Although the dissents Holmes and Brandeis wrote seemed like “voices in the wilderness during much of their tenure,” Urofsky suggests that “in the end the Court and the society accepted their views,” and the discourse they engendered “pointed the way to the future.”
Urofsky asks whether long-standing and outspoken dissents will have an impact on the controversial issue of the death penalty. This is an open question. In 1976, a majority of the Supreme Court in Gregg v. Georgia upheld the death penalty, holding that capital punishment did not violate the Eighth Amendment’s prohibition on “cruel and unusual punishment” or the 14th Amendment’s promise of “equal protection of the laws.” Then and in every subsequent death penalty case, Justices Brennan and Thurgood Marshall dissented. Brennan had come to believe that the death penalty violated human dignity and that “the dignity and worth of the individual” were “the supreme value of our American democracy.” He had concluded that the death penalty was contrary to the four principles on which constitutional punishment was based: it was too severe, arbitrarily inflicted, unacceptable to contemporary standards, and excessive. Consequently, it violated “evolving standards of decency that mark the progress of a maturing society.”
Marshall agreed, and based on his own experience and years heading the NAACP Legal Defense Fund, he also knew that the death penalty was used in a discriminatory manner against “the poor, the illiterate, the underprivileged, the member of the minority group — the man who, because he is without means, and is defended by a court-appointed attorney — who becomes society’s sacrificial lamb.”
Soon Brennan and Marshall were joined by Justice Harry Blackmun, who in 1994 dissented from the Court’s denial of a stay of execution, writing that, “the death penalty remains fraught with arbitrariness, discrimination, caprice, and mistake.” From that day forward, he said he would no longer “tinker with the machinery of death.”
Urofsky observes that since Blackmun’s retirement, no one on the Court believes that the death penalty violates the Eighth and 14th Amendments. He might better have written that no one on the Court had yet disclosed the belief that the death penalty violates the Eighth and 14th Amendments, because since writing his book, two more justices have joined Brennan and Marshall.

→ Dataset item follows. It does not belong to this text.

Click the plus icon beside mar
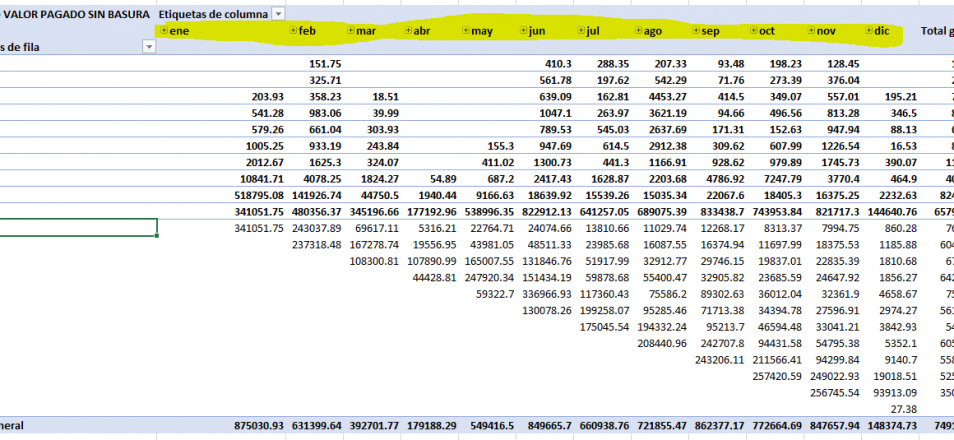Viewport: 954px width, 440px height. tap(350, 31)
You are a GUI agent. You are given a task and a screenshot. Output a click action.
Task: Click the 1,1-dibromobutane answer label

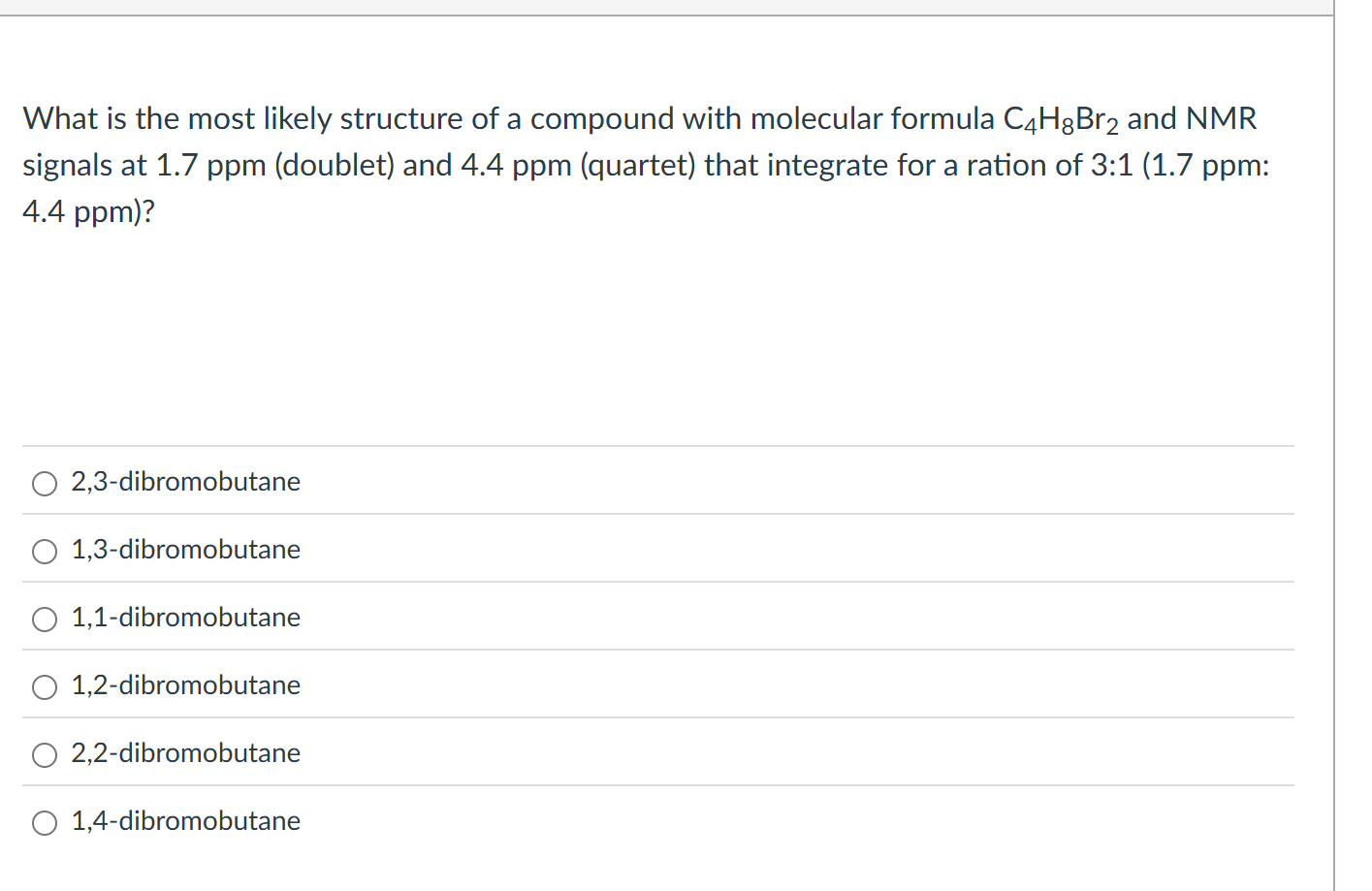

In June, in the case of Glossip v. Gross, Justice Stephen Breyer, joined by Justice Ruth Bader Ginsburg, wrote a comprehensive 46-page dissenting opinion on the death penalty that presented compelling reasons why capital punishment violates the Eighth Amendment’s prohibition on “cruel and unusual punishment.” Since Gregg, according to Breyer, almost 40 years of studies, surveys, and experience
strongly indicate […] [that t]oday’s administration of the death penalty involves three fundamental constitutional defects: (1) serious unreliability, (2) arbitrariness in application, and (3) unconscionably long delays that undermine the death penalty’s penological purpose. Perhaps as a result, (4) most places within the United States have abandoned its use.
These changes, “taken together with my own 20 years of experience on this Court, that lead me to believe that the death penalty, in and of itself, now likely constitutes a legally prohibited ‘cruel and unusual punishment.’”
Urofsky has made a significant contribution to our understanding of the Supreme Court and the Constitution. Just as our society has benefitted immensely from the great dissenters throughout American history who have questioned orthodoxy and challenged the suffocating conformity of thought, the great Supreme Court dissents examined in this impressive book, in the words of Justice Brennan, “soar with passion and ring with rhetoric” as they “sow the seeds for future harvest.”